In a sense the ITV magazine show provided the perfect format for Schofield to break the news that he was gay. It is a programme that is no stranger to hosting guests brought onto the sofa to talk about the most difficult, personal and traumatic events in their lives.

As one of its hosts, Schofield himself has demonstrated considerable flair and empathy while listening to a wide variety of stories.

So it was fitting that yesterday he found himself surrounded by friends as he made his disclosure. As well as hugs from his long-standing co-presenter Holly Willoughby, fellow hosts Eamonn Holmes and Ruth Langsford were there to provide support.

Afterwards there was an outpouring of affection for a TV star many have been watching since his days in children's television.

To his credit, Schofield did not shy away from even the more difficult aspects of his announcement. While there was clearly a sense of someone who had wrestled with their identity for years finally being able to be true to themselves, Schofield also acknowledged the huge impact his journey of self-discovery has had on those he loves most, namely his wife and two grown-up daughters.

The steps that Schofield has taken over the years to reach this point will have been ones of immense emotional turmoil.

The decision to unburden such a secret will not have been taken lightly. Happily, it seems that at his most troubled, Schofield has been able to count on the unconditional love of those closest to him.

In that respect, he is fortunate.

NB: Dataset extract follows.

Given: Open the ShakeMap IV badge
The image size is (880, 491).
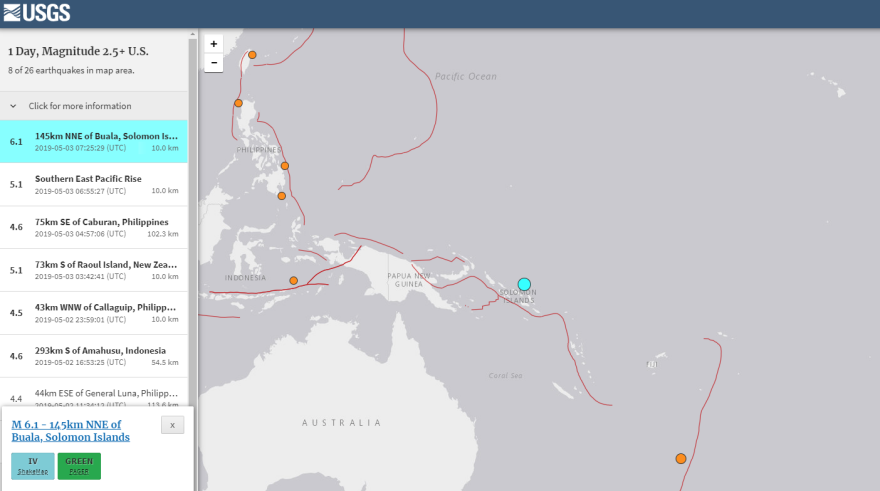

No doubt there are others who struggle with the same issues and who will have watched Schofield make his announcement yet sadly feel that they could never do the same thing.

One of the key points that Schofield stressed, however, was how much he and family had discussed matters in the months leading up to his brave decision to go public.

No matter how difficult conversations can be for those taking part in them, it is always better to try and talk about something that is causing pain or unhappiness rather than keep bottling it up.

As Schofield's experiences yesterday demonstrate, sometimes people can respond much more kindly and with greater empathy than you might think.